A prevalência do padrão sazonal do tipo inverno parece variar com a latitude, a idade e o sexo. A prevalência aumenta com maiores latitudes. A idade também é um forte preditor de sazonalidade, estando as pessoas mais jovens em maior risco para episódios depressivos de inverno.

Especificar se:

Em remissão parcial: Presença de sintomas do episódio depressivo maior imediatamente anterior, mas não são satisfeitos todos os critérios ou existe um período de menos de dois meses sem sintomas significativos de um episódio depressivo maior após o término desse episódio.

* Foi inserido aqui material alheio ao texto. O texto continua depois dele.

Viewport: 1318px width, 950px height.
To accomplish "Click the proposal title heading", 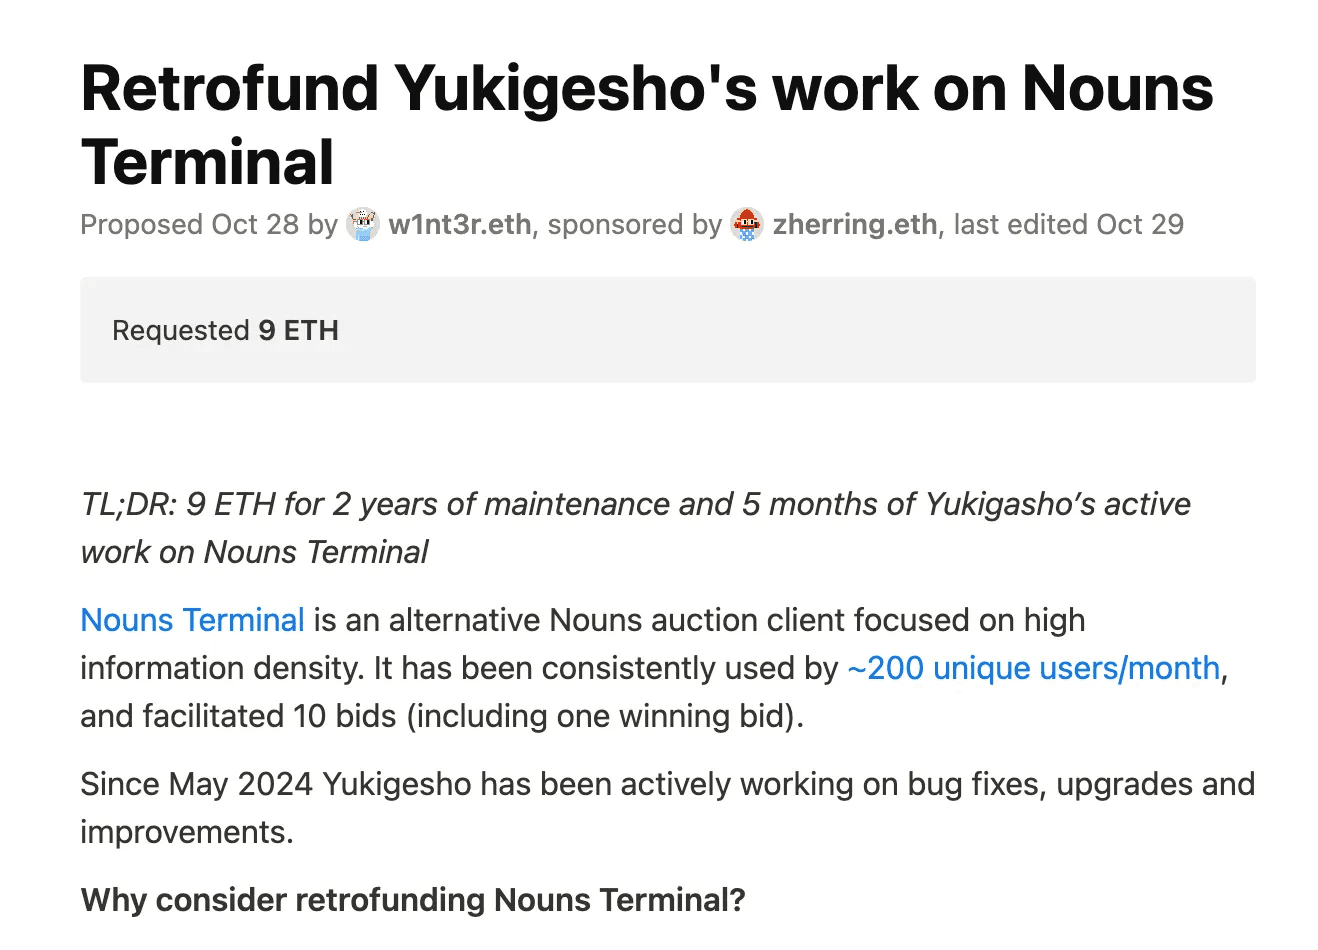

Em remissão completa: Durante os últimos dois meses, nenhum sinal ou sintoma significativo da perturbação esteve presente.

Especificar a gravidade atual:

A gravidade está baseada no número de sintomas dos critérios, em sua gravidade e no grau de incapacitação funcional.

Leve: Caso ocorram, são poucos os sintomas presentes além daqueles necessários para fazer o diagnóstico, a intensidade dos sintomas causa sofrimento, mas é manejável, e os sintomas resultam em pouco prejuízo no funcionamento social ou profissional.

Moderada: O número de sintomas, sua intensidade e/ou o prejuízo funcional estão entre aqueles especificados para “leve” e “grave”.

Grave: O número de sintomas está substancialmente além do requerido para fazer o diagnóstico, sua intensidade causa grave sofrimento e não é manejável, e os sintomas interferem acentuadamente no funcionamento social e profissional.

Referência

AMERICAN PSYCHIATRIC ASSOCIATION. Referência Rápida aos Critérios Diagnósticos do DSM 5-TR. 5.ed. Revis. Porto Alegre: Artmed, 2023.